Justification in Galatians means “to be reckoned by God to be a true member of his family, and hence with the right to share table fellowship.” (p. 116) The “works of the law” in Galatians are not referring to morality, but to the elements of the law that divided Jews from Gentiles and marked them off as a separate people. Rather than being marked off by the law, the people of God now are marked off by faith, by trusting in Jesus the Messiah.
What, according to Wright’s reading of Galatians, was the purpose of the law? He says,
The law was given to keep ethnic Israel, so to speak, on track. But it could never be the means by which the ultimate promised family was demarcated, partly because it kept the two intended parts of the family separate, and partly because if merely served to demonstrate, by the fact that it was impossible to keep it perfectly, that Jews, like the rest of the human race, were sinful. The Messiah’s death deals with… this double problem. (p. 118)
In much of contemporary Christianity, the perceived problem Jesus came to address was the fact that I – and everyone else – am a hell-bound sinner in need of salvation so I can spend eternity with God. Wright sees Paul in Galatians identifying the problem differently. The problem Paul sees is defined in terms of Abraham, Israel, and God’s covenant – and the appearance that God’s way of working (the law) wasn’t working to achieve God’s desired ends. For Paul, therefore, the Messiah comes “So that we (presumably Jews who believe in Jesus) might receive the promise of the Spirit through faith.” (p, 124) God’s original plan, laid out in the promise to Abraham in Genesis 12 (1. I will bless you; 2. All nations on earth will be blessed through you) is still in effect. The problem was Israel almost always settled for the first part of the promise and cared nothing for the second part. They liked being the Chosen People, but forgot that they were Chosen specifically to be God’s agents of blessing to the rest of the world. The Messiah came to fulfill that unfulfilled (and apparently unfulfillable) mission. Through this way of looking at things, doctrines we separate – soteriology and ecclesiology – are held tightly together. This point is absolutely essential for understanding Wright’s take on justification.
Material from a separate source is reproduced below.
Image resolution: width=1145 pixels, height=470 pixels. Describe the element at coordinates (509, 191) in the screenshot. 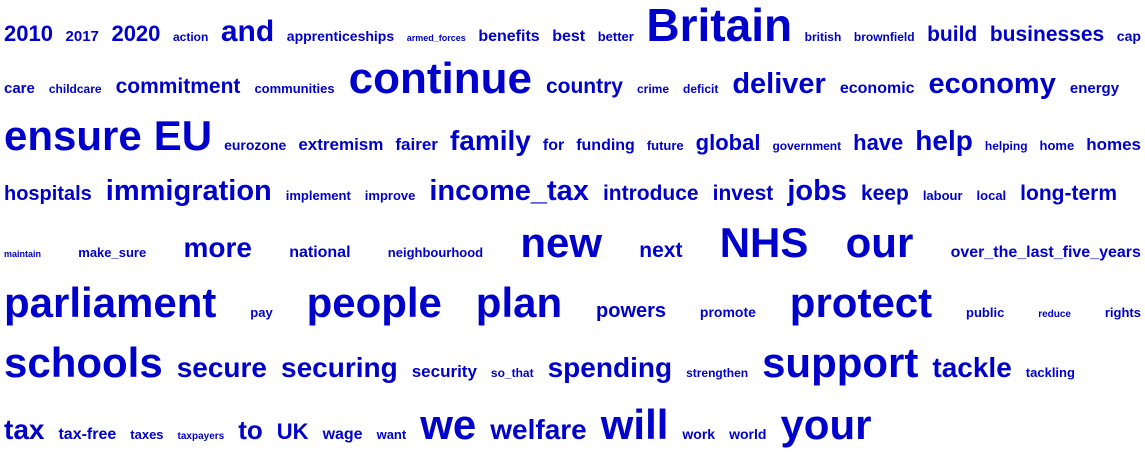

I believe that Jesus said either outright or in parables all of the tenets of faith that we now hold. For example, one interpretation of the Two Sons (the Prodigal Son) is that Jesus is expressing to the jews that the Father’s heart is also toward the prodigals which could represent the gentiles, and that God is asking the jewish nation to share the Father’s love for the “lesser one”, ie. the prodigal and the gentiles. I was wondering where Jesus spoke about what the law was for, what it is unable to do. One possibility is the parable about the workers that the farmer paid uniformly one day’s wage even tho’ some only worked one hour. Can you think of another parable or other that Jesus said about limitations of the law?
I think of:
1. Jesus’ defense of his disciples as they gathered grain to eat on the Sabbath.
2. Jesus’ healings on the Sabbath.
3. Jesus’ condemnation of the Pharisee’s attitude toward the law in Matthew 23.